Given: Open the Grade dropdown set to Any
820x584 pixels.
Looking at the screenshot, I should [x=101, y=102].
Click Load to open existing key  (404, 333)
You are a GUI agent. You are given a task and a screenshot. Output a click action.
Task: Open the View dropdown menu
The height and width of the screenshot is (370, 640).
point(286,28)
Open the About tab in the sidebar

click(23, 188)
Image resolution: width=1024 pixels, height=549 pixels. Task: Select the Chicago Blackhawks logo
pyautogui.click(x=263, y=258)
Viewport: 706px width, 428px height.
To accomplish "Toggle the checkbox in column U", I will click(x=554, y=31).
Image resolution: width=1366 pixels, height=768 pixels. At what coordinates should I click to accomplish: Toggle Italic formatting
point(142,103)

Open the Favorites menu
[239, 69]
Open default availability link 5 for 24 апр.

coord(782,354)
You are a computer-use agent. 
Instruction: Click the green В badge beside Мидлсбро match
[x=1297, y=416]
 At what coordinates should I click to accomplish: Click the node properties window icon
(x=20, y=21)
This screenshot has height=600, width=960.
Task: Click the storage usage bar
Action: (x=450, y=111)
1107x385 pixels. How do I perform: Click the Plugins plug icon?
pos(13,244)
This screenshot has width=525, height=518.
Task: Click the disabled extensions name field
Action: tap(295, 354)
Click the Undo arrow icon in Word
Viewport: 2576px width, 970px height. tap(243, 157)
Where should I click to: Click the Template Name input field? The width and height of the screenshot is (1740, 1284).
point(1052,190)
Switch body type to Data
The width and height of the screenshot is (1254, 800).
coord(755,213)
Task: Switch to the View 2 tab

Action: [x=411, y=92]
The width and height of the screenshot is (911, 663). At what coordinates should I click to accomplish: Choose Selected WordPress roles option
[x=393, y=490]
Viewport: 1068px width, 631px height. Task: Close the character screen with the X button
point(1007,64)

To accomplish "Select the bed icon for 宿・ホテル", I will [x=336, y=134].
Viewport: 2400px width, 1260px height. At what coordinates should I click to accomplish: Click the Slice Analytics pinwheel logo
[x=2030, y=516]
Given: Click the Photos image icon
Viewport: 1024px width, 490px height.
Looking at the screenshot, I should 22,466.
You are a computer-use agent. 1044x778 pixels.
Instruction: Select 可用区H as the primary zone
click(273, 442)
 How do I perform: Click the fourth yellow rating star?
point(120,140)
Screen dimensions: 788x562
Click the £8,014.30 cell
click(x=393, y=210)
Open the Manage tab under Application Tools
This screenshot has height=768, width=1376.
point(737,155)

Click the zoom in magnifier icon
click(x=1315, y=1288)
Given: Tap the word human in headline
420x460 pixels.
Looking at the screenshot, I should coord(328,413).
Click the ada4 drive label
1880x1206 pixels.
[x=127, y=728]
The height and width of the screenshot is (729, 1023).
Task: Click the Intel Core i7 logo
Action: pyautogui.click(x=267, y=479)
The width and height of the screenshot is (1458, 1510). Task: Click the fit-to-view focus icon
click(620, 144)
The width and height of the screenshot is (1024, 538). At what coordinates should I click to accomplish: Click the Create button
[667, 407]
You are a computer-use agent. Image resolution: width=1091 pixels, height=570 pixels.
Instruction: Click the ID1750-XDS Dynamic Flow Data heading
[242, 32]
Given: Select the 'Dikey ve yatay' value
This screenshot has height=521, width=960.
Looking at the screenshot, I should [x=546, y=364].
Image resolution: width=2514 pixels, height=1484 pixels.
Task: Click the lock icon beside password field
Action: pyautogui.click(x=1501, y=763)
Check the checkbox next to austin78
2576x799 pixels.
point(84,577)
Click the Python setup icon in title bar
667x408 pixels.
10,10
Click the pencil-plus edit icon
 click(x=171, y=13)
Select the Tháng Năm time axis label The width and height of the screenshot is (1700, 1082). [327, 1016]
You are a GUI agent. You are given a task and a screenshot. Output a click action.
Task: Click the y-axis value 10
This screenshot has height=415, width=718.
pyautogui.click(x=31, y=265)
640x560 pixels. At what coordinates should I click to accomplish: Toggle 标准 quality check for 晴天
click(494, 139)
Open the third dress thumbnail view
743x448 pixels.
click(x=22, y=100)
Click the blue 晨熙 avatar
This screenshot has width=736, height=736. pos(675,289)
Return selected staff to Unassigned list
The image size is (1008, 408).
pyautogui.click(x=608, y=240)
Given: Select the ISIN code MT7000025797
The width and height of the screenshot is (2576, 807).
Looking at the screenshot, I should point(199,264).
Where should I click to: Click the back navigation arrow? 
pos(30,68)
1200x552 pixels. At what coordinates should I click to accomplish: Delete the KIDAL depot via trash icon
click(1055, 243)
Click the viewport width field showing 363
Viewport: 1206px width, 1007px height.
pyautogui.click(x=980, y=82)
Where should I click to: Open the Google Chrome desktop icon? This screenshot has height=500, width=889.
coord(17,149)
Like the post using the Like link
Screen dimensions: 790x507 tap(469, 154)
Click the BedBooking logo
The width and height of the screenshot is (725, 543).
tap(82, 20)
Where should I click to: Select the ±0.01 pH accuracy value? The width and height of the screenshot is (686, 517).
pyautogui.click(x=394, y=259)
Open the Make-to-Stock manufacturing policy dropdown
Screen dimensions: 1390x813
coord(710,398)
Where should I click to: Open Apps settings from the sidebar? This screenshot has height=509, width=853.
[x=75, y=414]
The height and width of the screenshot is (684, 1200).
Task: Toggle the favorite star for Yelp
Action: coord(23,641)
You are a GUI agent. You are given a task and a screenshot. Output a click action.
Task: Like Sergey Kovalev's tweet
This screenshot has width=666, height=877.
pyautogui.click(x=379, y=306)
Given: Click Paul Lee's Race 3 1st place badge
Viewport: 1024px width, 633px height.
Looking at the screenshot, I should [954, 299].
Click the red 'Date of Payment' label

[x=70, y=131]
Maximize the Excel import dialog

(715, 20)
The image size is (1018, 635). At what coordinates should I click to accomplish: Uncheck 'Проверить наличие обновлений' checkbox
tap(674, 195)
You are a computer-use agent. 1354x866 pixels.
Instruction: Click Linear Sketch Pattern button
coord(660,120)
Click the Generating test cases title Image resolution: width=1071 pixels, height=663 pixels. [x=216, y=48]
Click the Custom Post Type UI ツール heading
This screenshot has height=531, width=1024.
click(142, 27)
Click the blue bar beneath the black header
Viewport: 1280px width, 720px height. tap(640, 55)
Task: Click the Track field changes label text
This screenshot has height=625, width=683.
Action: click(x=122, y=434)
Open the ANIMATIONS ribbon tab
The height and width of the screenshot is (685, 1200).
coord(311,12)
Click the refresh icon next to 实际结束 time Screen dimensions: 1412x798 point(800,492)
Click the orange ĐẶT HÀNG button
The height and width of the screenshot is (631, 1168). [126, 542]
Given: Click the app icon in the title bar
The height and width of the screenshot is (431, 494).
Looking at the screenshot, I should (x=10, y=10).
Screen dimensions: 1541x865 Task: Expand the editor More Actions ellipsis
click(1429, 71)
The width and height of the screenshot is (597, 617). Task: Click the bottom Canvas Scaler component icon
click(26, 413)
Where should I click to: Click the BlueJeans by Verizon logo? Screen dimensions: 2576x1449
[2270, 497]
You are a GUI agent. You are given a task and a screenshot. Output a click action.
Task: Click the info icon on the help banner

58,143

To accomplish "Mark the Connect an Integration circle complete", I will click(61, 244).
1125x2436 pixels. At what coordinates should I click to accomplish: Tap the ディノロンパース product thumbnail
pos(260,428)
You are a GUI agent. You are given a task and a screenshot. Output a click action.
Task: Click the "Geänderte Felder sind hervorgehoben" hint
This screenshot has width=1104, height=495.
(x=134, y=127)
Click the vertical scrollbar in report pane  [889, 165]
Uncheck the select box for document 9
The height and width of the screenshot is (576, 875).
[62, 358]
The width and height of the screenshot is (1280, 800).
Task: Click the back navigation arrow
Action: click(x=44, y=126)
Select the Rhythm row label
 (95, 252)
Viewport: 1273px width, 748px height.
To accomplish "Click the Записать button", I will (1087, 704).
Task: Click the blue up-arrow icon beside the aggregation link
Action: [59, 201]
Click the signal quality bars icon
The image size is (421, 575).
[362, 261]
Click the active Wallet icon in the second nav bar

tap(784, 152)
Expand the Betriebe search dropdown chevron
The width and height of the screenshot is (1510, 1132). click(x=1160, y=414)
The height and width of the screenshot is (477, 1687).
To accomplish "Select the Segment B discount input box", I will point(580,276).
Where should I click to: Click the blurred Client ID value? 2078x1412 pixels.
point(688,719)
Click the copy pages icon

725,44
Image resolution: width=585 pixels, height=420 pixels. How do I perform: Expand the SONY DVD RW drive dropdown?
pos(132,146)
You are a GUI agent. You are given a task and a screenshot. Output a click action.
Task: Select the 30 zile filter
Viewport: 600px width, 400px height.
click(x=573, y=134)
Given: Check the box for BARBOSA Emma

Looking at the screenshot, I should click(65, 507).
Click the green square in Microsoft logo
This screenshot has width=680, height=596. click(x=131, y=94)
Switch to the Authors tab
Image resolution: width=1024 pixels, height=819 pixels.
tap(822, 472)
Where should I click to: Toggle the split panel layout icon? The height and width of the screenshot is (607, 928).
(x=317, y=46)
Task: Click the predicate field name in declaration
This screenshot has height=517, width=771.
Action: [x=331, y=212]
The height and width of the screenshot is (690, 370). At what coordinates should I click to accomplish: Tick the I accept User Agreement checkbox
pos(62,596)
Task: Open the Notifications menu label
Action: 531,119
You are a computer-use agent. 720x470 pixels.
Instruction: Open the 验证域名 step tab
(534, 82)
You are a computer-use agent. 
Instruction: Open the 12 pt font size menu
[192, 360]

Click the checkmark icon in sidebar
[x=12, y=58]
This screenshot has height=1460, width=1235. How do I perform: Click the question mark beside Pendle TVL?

Task prompt: Lines holding the word "computer" are the answer; copy every one from the records above.

Exercise output:
You are a computer-use agent. 
You are a computer-use agent. 1044x778 pixels.
You are a computer-use agent. Image resolution: width=1091 pixels, height=570 pixels.
You are a computer-use agent. 1354x866 pixels.
You are a computer-use agent. 720x470 pixels.
You are a computer-use agent. 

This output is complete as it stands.